- WHAT TO PRODUCE -
Within the material below, filter for lines that hold the word "computer".

- RECORD EXCERPTS -
*** Begin section ***

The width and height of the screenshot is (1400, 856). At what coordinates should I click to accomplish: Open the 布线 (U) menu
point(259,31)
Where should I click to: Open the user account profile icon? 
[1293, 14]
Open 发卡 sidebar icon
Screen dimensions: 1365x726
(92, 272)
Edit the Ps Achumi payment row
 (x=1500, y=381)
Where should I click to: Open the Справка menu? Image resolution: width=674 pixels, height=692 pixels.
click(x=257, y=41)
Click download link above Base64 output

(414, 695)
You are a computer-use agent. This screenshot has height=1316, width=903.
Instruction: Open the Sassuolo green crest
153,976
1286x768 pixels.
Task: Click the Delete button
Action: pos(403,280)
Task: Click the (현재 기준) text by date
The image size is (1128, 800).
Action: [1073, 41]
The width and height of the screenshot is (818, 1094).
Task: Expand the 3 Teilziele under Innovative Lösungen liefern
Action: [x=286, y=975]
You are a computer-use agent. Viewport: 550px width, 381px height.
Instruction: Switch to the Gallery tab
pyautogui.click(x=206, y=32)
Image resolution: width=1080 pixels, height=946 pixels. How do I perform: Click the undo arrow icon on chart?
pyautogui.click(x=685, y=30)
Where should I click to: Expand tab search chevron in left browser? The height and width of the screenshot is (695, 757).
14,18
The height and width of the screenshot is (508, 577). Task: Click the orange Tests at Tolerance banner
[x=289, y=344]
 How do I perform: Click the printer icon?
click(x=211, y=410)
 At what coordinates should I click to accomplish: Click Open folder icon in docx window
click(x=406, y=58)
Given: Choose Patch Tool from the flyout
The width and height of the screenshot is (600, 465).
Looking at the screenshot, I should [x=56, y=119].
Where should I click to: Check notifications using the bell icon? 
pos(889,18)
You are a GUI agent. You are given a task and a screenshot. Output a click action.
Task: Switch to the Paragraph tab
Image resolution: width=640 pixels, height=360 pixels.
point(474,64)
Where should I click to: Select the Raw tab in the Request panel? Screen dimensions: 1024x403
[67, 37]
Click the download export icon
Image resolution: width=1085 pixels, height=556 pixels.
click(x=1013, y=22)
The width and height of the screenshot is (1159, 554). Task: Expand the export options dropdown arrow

*** End section ***

- RESPONSE -
You are a computer-use agent. This screenshot has height=1316, width=903.
You are a computer-use agent. Viewport: 550px width, 381px height.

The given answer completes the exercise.